Segment Open

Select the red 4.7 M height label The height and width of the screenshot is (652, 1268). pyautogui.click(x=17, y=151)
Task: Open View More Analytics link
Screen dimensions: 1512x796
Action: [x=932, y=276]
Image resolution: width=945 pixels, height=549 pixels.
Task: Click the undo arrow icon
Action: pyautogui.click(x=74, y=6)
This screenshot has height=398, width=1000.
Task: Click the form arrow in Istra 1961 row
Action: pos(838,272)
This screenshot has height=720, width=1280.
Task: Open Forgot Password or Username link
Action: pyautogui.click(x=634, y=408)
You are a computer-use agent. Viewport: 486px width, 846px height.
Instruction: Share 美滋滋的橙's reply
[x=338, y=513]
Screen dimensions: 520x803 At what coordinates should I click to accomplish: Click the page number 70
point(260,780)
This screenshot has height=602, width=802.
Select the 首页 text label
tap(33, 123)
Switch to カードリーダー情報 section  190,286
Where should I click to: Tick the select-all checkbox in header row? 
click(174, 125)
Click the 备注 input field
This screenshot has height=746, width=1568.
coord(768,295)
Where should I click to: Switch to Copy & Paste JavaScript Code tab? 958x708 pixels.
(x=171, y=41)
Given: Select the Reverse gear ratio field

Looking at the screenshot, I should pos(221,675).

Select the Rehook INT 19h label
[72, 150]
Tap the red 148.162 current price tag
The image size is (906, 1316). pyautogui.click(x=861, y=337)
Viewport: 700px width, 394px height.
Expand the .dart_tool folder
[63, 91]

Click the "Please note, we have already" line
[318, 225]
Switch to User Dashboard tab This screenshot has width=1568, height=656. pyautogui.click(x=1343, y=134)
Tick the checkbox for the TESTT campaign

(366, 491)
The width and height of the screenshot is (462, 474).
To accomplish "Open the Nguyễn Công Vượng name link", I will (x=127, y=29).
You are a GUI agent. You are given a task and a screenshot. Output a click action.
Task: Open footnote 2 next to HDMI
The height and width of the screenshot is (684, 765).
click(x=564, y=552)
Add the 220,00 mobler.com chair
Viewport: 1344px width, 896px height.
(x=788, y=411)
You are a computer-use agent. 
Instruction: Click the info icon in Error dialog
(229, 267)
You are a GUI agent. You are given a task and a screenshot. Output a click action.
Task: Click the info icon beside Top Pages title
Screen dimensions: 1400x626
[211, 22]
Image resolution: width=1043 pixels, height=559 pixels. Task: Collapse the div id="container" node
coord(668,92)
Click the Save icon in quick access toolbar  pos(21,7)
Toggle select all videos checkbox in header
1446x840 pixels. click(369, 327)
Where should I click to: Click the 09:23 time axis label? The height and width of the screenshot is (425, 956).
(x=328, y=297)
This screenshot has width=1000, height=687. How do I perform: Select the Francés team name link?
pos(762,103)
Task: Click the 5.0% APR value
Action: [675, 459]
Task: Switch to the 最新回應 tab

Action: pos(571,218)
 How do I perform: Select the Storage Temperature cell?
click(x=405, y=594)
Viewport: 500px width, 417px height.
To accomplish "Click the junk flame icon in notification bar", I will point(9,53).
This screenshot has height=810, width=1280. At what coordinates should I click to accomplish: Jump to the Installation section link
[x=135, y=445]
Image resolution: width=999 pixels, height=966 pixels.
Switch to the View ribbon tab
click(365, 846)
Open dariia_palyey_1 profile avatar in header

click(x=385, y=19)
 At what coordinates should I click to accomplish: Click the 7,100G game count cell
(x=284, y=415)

Segment Closed

**EXERCISE INSTRUCTIONS**
Every entry above has to be returned exactly as written.

**ANSWER FOR THE TASK**
Select the red 4.7 M height label The height and width of the screenshot is (652, 1268). pyautogui.click(x=17, y=151)
Task: Open View More Analytics link
Screen dimensions: 1512x796
Action: [x=932, y=276]
Image resolution: width=945 pixels, height=549 pixels.
Task: Click the undo arrow icon
Action: pyautogui.click(x=74, y=6)
This screenshot has height=398, width=1000.
Task: Click the form arrow in Istra 1961 row
Action: pos(838,272)
This screenshot has height=720, width=1280.
Task: Open Forgot Password or Username link
Action: pyautogui.click(x=634, y=408)
You are a computer-use agent. Viewport: 486px width, 846px height.
Instruction: Share 美滋滋的橙's reply
[x=338, y=513]
Screen dimensions: 520x803 At what coordinates should I click to accomplish: Click the page number 70
point(260,780)
This screenshot has height=602, width=802.
Select the 首页 text label
tap(33, 123)
Switch to カードリーダー情報 section  190,286
Where should I click to: Tick the select-all checkbox in header row? 
click(174, 125)
Click the 备注 input field
This screenshot has height=746, width=1568.
coord(768,295)
Where should I click to: Switch to Copy & Paste JavaScript Code tab? 958x708 pixels.
(x=171, y=41)
Given: Select the Reverse gear ratio field

Looking at the screenshot, I should pos(221,675).

Select the Rehook INT 19h label
[72, 150]
Tap the red 148.162 current price tag
The image size is (906, 1316). pyautogui.click(x=861, y=337)
Viewport: 700px width, 394px height.
Expand the .dart_tool folder
[63, 91]

Click the "Please note, we have already" line
[318, 225]
Switch to User Dashboard tab This screenshot has width=1568, height=656. pyautogui.click(x=1343, y=134)
Tick the checkbox for the TESTT campaign

(366, 491)
The width and height of the screenshot is (462, 474).
To accomplish "Open the Nguyễn Công Vượng name link", I will (x=127, y=29).
You are a GUI agent. You are given a task and a screenshot. Output a click action.
Task: Open footnote 2 next to HDMI
The height and width of the screenshot is (684, 765).
click(x=564, y=552)
Add the 220,00 mobler.com chair
Viewport: 1344px width, 896px height.
(x=788, y=411)
You are a computer-use agent. 
Instruction: Click the info icon in Error dialog
(229, 267)
You are a GUI agent. You are given a task and a screenshot. Output a click action.
Task: Click the info icon beside Top Pages title
Screen dimensions: 1400x626
[211, 22]
Image resolution: width=1043 pixels, height=559 pixels. Task: Collapse the div id="container" node
coord(668,92)
Click the Save icon in quick access toolbar  pos(21,7)
Toggle select all videos checkbox in header
1446x840 pixels. click(369, 327)
Where should I click to: Click the 09:23 time axis label? The height and width of the screenshot is (425, 956).
(x=328, y=297)
This screenshot has width=1000, height=687. How do I perform: Select the Francés team name link?
pos(762,103)
Task: Click the 5.0% APR value
Action: [675, 459]
Task: Switch to the 最新回應 tab

Action: pos(571,218)
 How do I perform: Select the Storage Temperature cell?
click(x=405, y=594)
Viewport: 500px width, 417px height.
To accomplish "Click the junk flame icon in notification bar", I will point(9,53).
This screenshot has height=810, width=1280. At what coordinates should I click to accomplish: Jump to the Installation section link
[x=135, y=445]
Image resolution: width=999 pixels, height=966 pixels.
Switch to the View ribbon tab
click(365, 846)
Open dariia_palyey_1 profile avatar in header

click(x=385, y=19)
 At what coordinates should I click to accomplish: Click the 7,100G game count cell
(x=284, y=415)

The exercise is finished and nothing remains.